> _DOCUMENT PASSAGE_:
↓↓↓

Whether it is your backyard swimming pool, a lake or the ocean, the warmer weather allows your family to spend more time playing in the water. For some families, however, this also means more complaints of ear pain. “Swimmer’s ear” is a term used to describe an infection in the otitis externa. While it may not be a serious or life-threatening condition, it can be very disruptive and painful – and it needs to be treated.
If you have a child who frequently gets swimmer’s ear, you may be wondering why they are so susceptible, what causes this condition, and what you can do about it? At the office of Julie M. Zweig MD, we never want your summer fun to be ruined by swimmer’s ear or any other ear condition. Let us help.
What Causes Swimmer’s Ear?
Swimmer’s ear can be caused by various factors. The most common cause of swimmer’s ear is the accumulation of water in the ear canal, which creates a moist environment that can encourage the growth of bacteria or fungi.
Other factors that can contribute to the development of swimmer’s ear include:
Scratches or abrasions in the ear canal
These can occur from inserting objects such as cotton swabs, hairpins, or other sharp objects into the ear canal, which can damage the skin lining the ear canal and make it more susceptible to infection.
Excessive cleaning of the ear
Over-cleaning or aggressive cleaning of the ear canal can also cause small tears or abrasions, leading to infection.
Humidity and heat
High humidity and heat can create an ideal environment for bacteria or fungi to grow, leading to infection.
Skin conditions such as eczema or psoriasis can also make the skin lining the ear canal more prone to infection.
Trauma to the ear
Trauma to the ear, such as a blow to the ear, can also lead to swimmer’s ear.

↑↑↑

> _TASKS TO PERFORM_:
(1) Summarize the passage on swimmer's ear in two sentences.
(2) Echo a section of the passage on swimmer's ear word for word: begin at the words "If you have", and stop after "Causes Swimmer’s Ear?".
None of the lines that come after this point are needed.

> _LISTED RECORDS_:
↓↓↓

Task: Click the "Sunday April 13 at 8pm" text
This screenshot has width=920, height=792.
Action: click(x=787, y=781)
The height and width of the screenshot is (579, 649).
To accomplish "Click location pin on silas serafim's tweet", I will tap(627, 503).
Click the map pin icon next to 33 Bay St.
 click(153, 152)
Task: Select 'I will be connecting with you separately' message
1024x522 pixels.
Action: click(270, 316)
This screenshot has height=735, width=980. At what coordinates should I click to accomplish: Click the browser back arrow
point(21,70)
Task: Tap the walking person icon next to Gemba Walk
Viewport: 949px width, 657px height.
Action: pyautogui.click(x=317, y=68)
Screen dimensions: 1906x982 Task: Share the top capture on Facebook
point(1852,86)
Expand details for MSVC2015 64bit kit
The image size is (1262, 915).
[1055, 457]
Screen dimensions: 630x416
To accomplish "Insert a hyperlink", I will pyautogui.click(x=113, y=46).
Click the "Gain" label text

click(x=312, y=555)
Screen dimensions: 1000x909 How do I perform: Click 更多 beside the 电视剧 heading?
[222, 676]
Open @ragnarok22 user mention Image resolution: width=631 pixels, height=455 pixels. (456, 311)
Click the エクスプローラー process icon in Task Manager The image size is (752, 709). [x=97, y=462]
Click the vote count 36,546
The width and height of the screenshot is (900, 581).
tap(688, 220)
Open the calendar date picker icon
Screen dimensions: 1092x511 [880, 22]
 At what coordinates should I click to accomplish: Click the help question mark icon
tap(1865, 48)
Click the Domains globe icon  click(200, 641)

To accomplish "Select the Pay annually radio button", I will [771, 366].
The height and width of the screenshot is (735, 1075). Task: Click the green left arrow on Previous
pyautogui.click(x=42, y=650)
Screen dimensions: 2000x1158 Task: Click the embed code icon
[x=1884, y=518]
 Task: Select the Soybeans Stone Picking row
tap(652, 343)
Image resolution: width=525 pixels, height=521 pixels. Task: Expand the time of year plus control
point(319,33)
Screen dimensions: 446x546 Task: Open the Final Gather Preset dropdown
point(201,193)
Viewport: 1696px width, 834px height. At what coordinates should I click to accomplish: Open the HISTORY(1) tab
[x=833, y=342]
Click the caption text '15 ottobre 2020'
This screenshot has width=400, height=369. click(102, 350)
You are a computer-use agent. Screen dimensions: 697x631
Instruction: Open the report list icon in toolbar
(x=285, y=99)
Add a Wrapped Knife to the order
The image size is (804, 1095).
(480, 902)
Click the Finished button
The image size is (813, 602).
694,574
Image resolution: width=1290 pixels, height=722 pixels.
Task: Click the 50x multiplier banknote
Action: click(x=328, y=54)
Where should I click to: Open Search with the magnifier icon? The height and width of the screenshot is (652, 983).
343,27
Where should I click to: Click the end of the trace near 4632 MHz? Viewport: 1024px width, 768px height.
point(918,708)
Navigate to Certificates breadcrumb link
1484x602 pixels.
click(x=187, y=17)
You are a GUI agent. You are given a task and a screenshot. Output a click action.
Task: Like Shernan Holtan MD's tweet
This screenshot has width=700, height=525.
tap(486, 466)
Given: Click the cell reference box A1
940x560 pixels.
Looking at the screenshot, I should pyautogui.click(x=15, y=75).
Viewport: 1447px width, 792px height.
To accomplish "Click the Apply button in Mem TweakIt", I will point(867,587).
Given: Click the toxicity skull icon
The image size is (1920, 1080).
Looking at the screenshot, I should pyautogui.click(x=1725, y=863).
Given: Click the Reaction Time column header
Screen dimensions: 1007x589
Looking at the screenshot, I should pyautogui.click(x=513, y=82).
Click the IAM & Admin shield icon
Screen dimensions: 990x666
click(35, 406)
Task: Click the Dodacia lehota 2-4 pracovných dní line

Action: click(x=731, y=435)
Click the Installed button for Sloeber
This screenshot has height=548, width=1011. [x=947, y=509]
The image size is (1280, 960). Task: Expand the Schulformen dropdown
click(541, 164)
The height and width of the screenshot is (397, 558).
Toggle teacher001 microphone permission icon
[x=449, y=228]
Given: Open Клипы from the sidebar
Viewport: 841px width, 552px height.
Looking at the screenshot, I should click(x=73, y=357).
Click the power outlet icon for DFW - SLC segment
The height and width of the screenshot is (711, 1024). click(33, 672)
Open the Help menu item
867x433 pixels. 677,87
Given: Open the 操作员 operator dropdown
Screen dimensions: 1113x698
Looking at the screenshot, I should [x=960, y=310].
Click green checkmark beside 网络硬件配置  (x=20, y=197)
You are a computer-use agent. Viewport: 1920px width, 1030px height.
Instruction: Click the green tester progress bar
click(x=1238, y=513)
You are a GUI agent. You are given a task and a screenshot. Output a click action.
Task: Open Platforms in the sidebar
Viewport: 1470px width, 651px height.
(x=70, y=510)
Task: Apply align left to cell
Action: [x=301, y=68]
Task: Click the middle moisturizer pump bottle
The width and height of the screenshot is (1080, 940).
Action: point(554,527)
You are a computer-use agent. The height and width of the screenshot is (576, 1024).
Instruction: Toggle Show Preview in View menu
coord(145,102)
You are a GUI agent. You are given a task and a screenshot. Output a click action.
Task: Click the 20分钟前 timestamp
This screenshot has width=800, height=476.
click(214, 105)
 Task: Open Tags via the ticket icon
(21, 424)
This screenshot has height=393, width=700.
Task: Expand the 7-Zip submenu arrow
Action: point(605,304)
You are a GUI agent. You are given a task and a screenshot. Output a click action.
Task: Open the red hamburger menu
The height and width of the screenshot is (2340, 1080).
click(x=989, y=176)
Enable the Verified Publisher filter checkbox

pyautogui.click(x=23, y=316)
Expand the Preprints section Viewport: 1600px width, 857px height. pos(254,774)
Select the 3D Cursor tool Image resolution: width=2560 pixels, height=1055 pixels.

↑↑↑

> _SOLUTIONS TO THE EXERCISE_:
(1) Swimmer's ear is a painful, disruptive condition that needs to be treated, and some families hear more complaints of ear pain when warmer weather brings more time in the water. Its most common cause is water collecting in the ear canal and creating a moist environment where bacteria or fungi can grow, though scratches from inserted objects, excessive cleaning, humidity and heat, skin conditions such as eczema or psoriasis, and trauma to the ear can also contribute.

(2)
If you have a child who frequently gets swimmer’s ear, you may be wondering why they are so susceptible, what causes this condition, and what you can do about it? At the office of Julie M. Zweig MD, we never want your summer fun to be ruined by swimmer’s ear or any other ear condition. Let us help.
What Causes Swimmer’s Ear?